Saved entries:
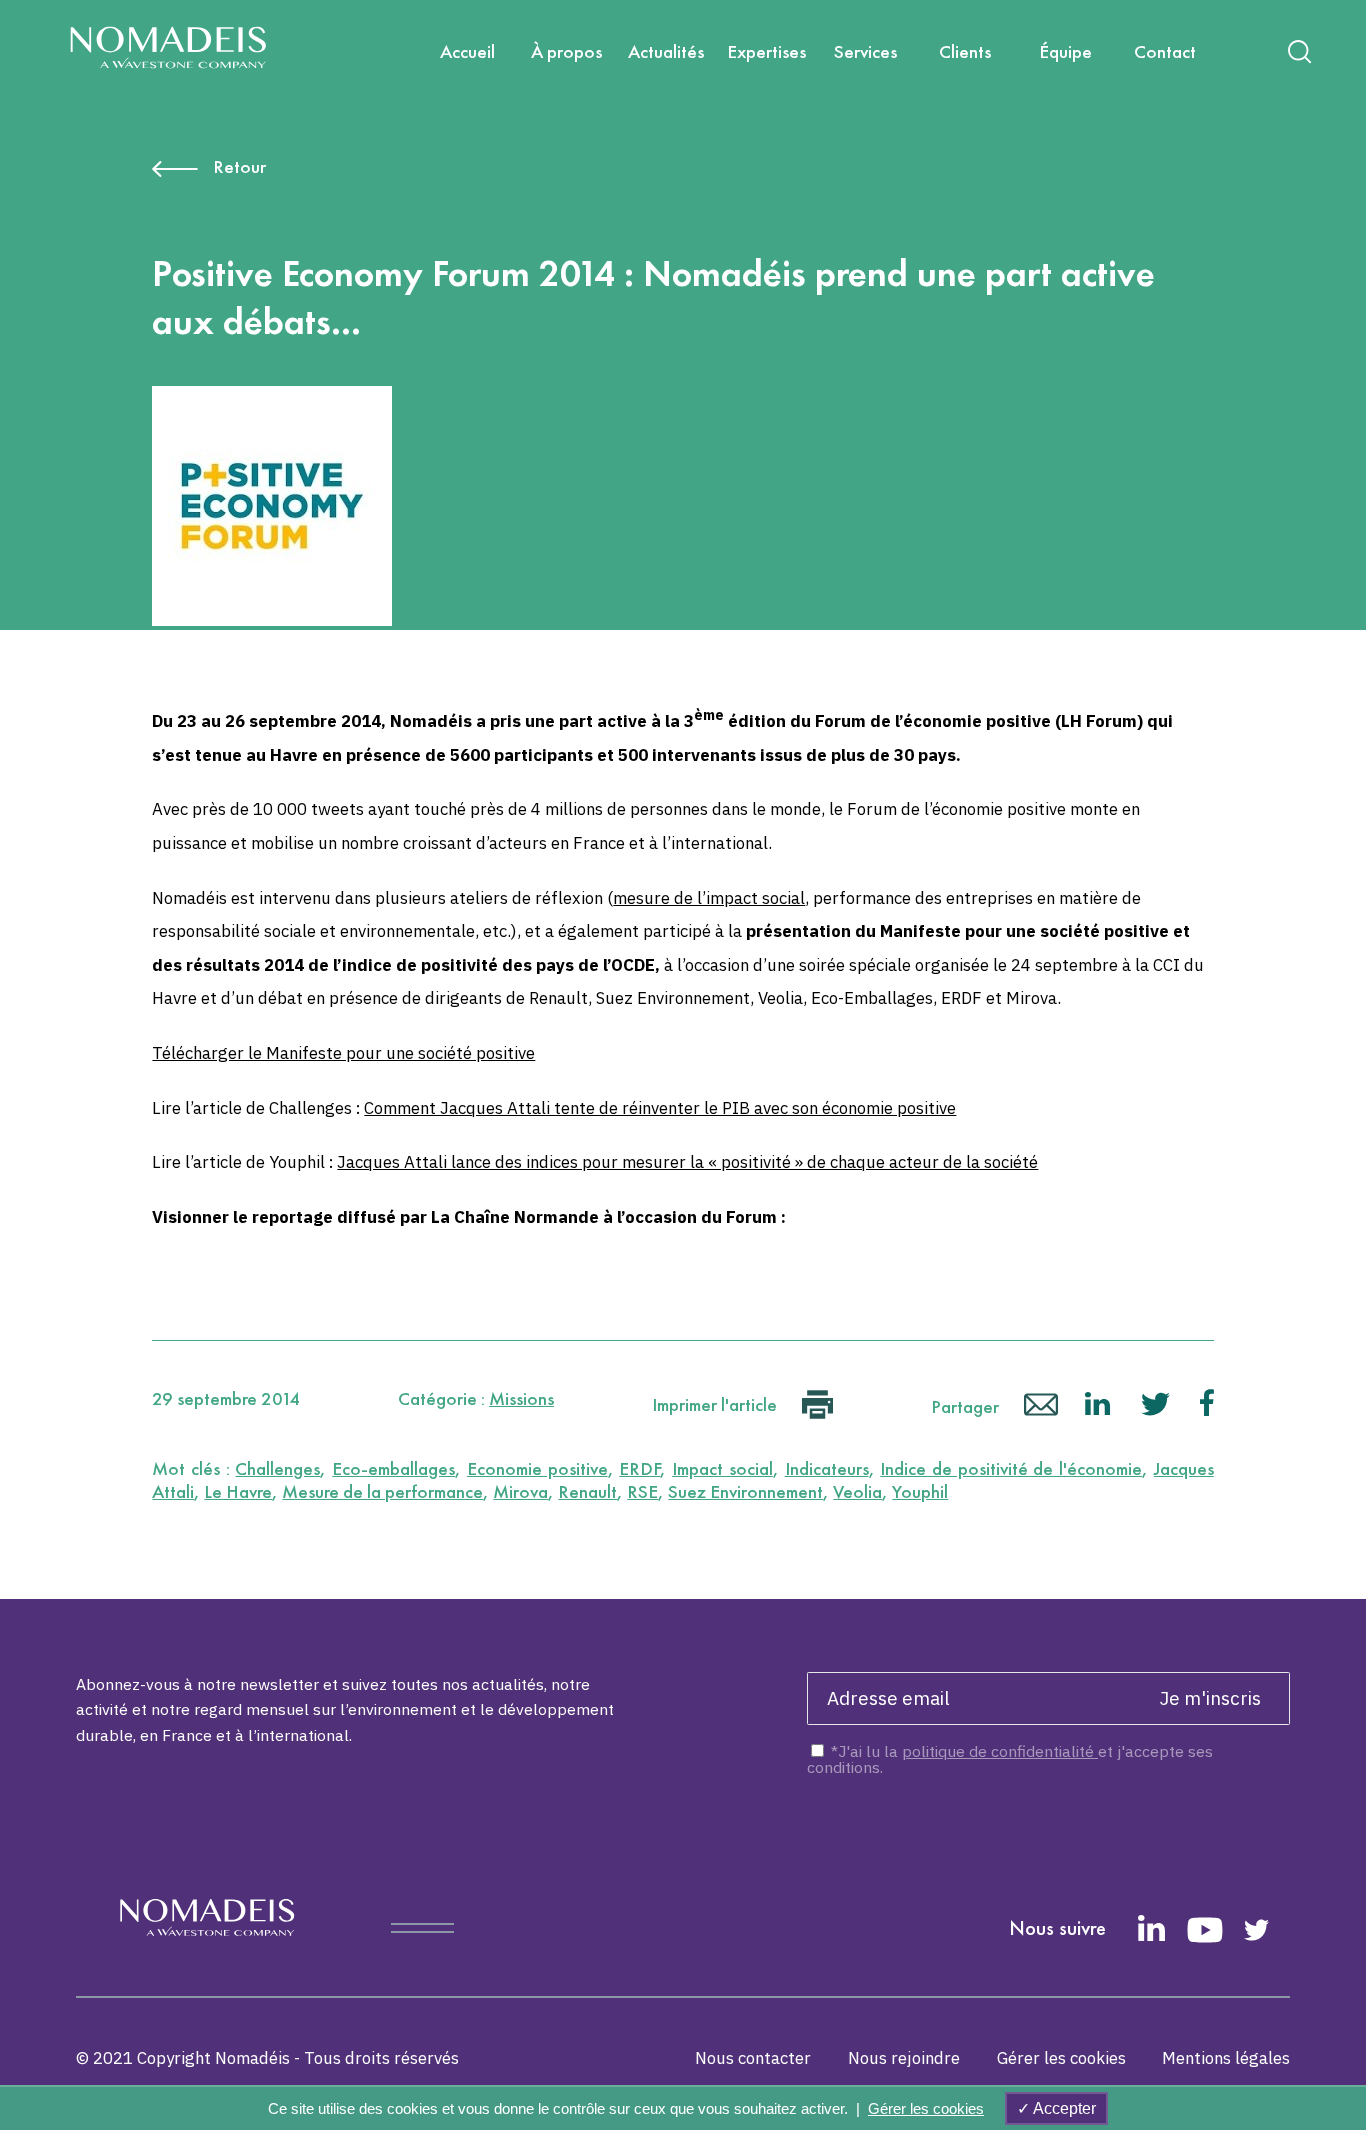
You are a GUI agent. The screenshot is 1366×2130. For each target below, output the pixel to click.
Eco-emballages (393, 1468)
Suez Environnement (745, 1491)
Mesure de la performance (382, 1491)
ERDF (639, 1468)
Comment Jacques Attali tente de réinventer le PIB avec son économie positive (660, 1108)
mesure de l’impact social (709, 898)
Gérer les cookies (1061, 2058)
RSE (642, 1491)
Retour (239, 166)
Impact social (722, 1468)
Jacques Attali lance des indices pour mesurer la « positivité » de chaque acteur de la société (687, 1162)
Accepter (1063, 2108)
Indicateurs (827, 1468)
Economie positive (537, 1468)
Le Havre (238, 1491)
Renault (587, 1491)
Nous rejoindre (904, 2058)
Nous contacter (753, 2058)
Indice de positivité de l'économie (1011, 1468)
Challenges (277, 1468)
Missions (521, 1398)
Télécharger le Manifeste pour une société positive (343, 1053)
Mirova (520, 1491)
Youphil (920, 1491)
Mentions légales (1226, 2058)
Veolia (857, 1491)
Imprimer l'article (716, 1404)
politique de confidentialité (1000, 1751)
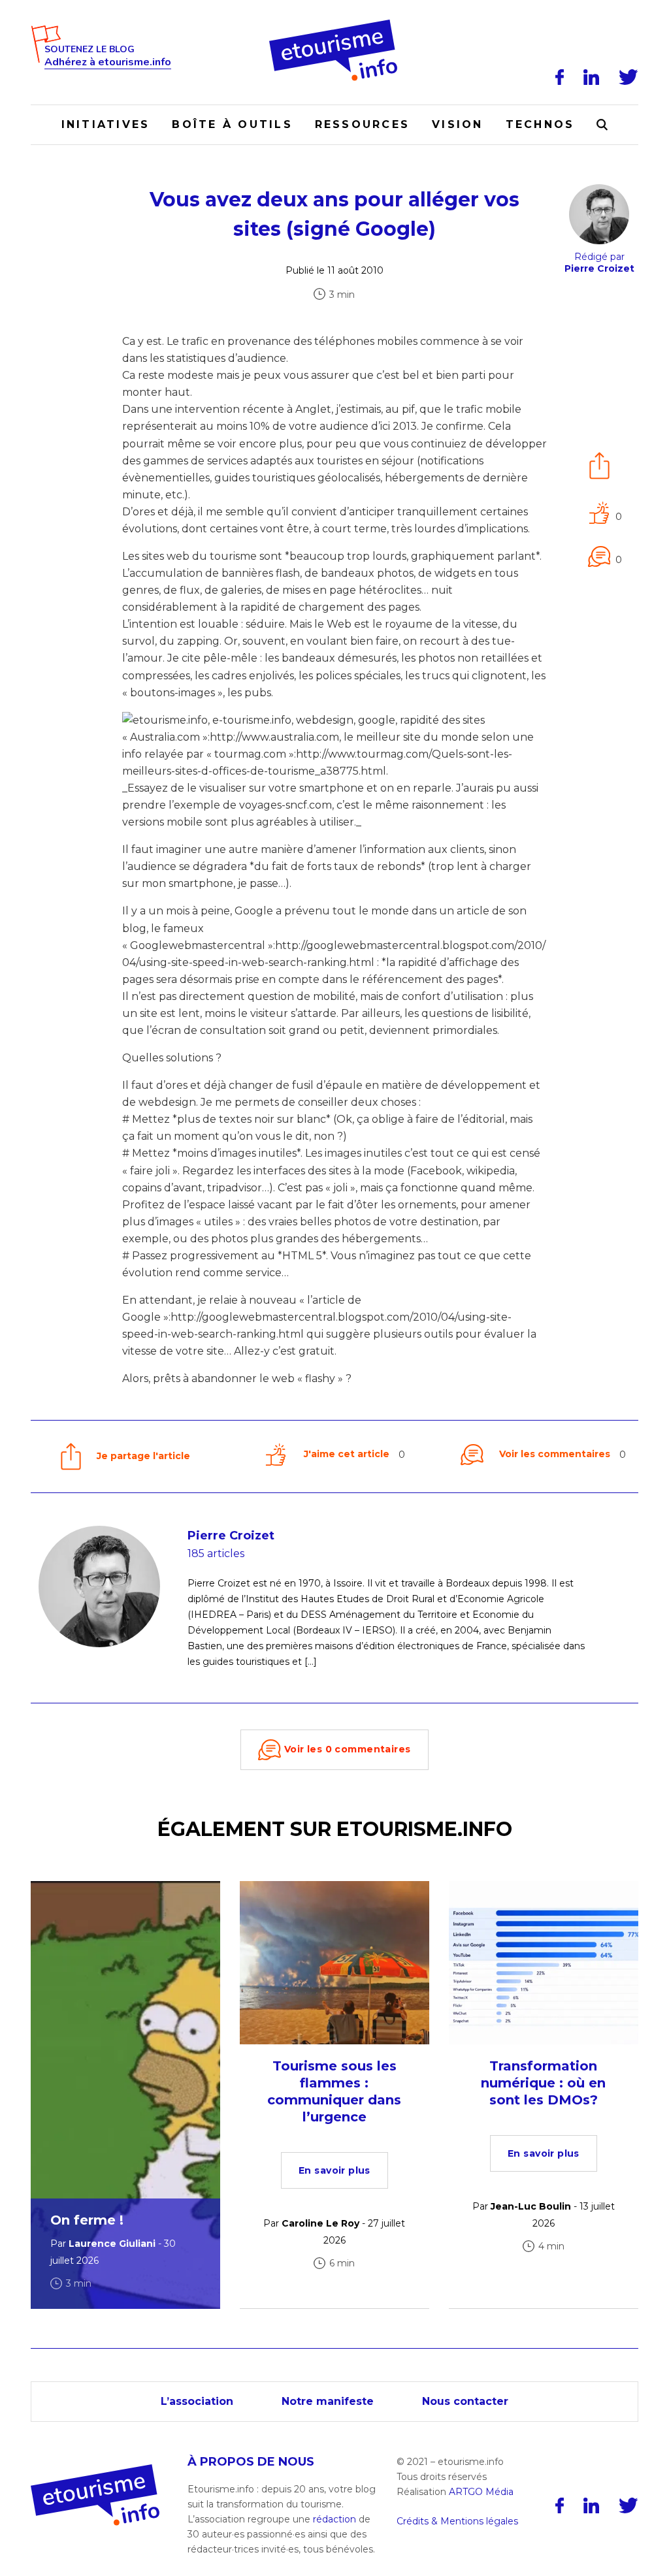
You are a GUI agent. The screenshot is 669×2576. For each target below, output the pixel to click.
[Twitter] (628, 77)
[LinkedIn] (591, 77)
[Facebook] (559, 77)
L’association (197, 2401)
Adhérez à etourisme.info (107, 62)
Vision (457, 124)
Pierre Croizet (231, 1535)
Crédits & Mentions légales (457, 2521)
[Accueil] (334, 24)
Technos (540, 124)
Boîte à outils (232, 124)
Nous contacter (465, 2401)
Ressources (362, 124)
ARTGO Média (481, 2492)
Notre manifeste (328, 2401)
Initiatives (105, 124)
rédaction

Exercise instructions ::
Each line in the entries above that includes the string "output" should be extracted.

Problem solution ::
You are a GUI agent. The screenshot is 1366×2130. For each target below, output the pixel to click.
You are a GUI agent. The screenshot is 669×2576. For each target below, output the pixel to click.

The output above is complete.